#### [EXERCISE INSTRUCTIONS]
Reproduce the entries exactly as they appear below.

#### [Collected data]
____________________

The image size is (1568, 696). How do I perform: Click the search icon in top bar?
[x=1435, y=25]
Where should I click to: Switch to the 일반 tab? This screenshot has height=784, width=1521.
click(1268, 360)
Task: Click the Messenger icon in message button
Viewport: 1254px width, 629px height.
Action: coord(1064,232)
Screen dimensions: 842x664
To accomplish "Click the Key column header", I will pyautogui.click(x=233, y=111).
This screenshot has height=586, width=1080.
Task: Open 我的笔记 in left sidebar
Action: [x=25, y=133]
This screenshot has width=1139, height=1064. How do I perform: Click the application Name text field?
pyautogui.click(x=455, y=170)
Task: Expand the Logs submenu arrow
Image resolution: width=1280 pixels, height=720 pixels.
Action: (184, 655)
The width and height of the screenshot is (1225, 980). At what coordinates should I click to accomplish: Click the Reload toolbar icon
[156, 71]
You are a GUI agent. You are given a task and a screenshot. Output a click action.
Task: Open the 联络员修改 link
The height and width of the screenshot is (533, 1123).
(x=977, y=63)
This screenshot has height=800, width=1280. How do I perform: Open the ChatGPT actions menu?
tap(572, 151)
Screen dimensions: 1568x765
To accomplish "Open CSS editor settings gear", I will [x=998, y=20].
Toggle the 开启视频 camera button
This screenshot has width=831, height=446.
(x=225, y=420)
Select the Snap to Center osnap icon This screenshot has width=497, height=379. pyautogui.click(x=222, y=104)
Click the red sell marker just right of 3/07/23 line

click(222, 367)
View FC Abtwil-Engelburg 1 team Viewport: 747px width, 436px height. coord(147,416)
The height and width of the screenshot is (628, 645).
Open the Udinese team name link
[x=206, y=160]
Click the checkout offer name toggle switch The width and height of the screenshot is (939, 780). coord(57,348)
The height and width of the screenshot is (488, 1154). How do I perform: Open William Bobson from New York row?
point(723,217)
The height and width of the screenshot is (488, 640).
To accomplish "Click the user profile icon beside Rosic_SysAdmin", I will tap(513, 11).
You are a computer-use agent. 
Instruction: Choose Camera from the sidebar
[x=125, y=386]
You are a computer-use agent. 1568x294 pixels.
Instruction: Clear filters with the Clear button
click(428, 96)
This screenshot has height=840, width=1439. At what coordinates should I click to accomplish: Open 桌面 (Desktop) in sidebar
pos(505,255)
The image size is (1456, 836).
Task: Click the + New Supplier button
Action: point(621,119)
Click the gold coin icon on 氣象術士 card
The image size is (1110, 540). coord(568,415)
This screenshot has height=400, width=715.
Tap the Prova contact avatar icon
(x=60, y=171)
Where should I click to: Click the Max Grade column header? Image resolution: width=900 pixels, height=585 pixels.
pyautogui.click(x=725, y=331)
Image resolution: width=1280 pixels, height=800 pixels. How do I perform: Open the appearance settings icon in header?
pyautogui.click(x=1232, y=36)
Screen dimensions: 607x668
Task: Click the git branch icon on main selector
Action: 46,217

____________________

#### [YOUR SOLUTION]
The image size is (1568, 696). How do I perform: Click the search icon in top bar?
[x=1435, y=25]
Where should I click to: Switch to the 일반 tab? This screenshot has height=784, width=1521.
click(1268, 360)
Task: Click the Messenger icon in message button
Viewport: 1254px width, 629px height.
Action: coord(1064,232)
Screen dimensions: 842x664
To accomplish "Click the Key column header", I will pyautogui.click(x=233, y=111).
This screenshot has height=586, width=1080.
Task: Open 我的笔记 in left sidebar
Action: [x=25, y=133]
This screenshot has width=1139, height=1064. How do I perform: Click the application Name text field?
pyautogui.click(x=455, y=170)
Task: Expand the Logs submenu arrow
Image resolution: width=1280 pixels, height=720 pixels.
Action: (184, 655)
The width and height of the screenshot is (1225, 980). At what coordinates should I click to accomplish: Click the Reload toolbar icon
[156, 71]
You are a GUI agent. You are given a task and a screenshot. Output a click action.
Task: Open the 联络员修改 link
The height and width of the screenshot is (533, 1123).
(x=977, y=63)
This screenshot has height=800, width=1280. How do I perform: Open the ChatGPT actions menu?
tap(572, 151)
Screen dimensions: 1568x765
To accomplish "Open CSS editor settings gear", I will [x=998, y=20].
Toggle the 开启视频 camera button
This screenshot has width=831, height=446.
(x=225, y=420)
Select the Snap to Center osnap icon This screenshot has width=497, height=379. pyautogui.click(x=222, y=104)
Click the red sell marker just right of 3/07/23 line

click(222, 367)
View FC Abtwil-Engelburg 1 team Viewport: 747px width, 436px height. coord(147,416)
The height and width of the screenshot is (628, 645).
Open the Udinese team name link
[x=206, y=160]
Click the checkout offer name toggle switch The width and height of the screenshot is (939, 780). coord(57,348)
The height and width of the screenshot is (488, 1154). How do I perform: Open William Bobson from New York row?
point(723,217)
The height and width of the screenshot is (488, 640).
To accomplish "Click the user profile icon beside Rosic_SysAdmin", I will tap(513, 11).
You are a computer-use agent. 
Instruction: Choose Camera from the sidebar
[x=125, y=386]
You are a computer-use agent. 1568x294 pixels.
Instruction: Clear filters with the Clear button
click(428, 96)
This screenshot has height=840, width=1439. At what coordinates should I click to accomplish: Open 桌面 (Desktop) in sidebar
pos(505,255)
The image size is (1456, 836).
Task: Click the + New Supplier button
Action: point(621,119)
Click the gold coin icon on 氣象術士 card
The image size is (1110, 540). coord(568,415)
This screenshot has height=400, width=715.
Tap the Prova contact avatar icon
(x=60, y=171)
Where should I click to: Click the Max Grade column header? Image resolution: width=900 pixels, height=585 pixels.
pyautogui.click(x=725, y=331)
Image resolution: width=1280 pixels, height=800 pixels. How do I perform: Open the appearance settings icon in header?
pyautogui.click(x=1232, y=36)
Screen dimensions: 607x668
Task: Click the git branch icon on main selector
Action: 46,217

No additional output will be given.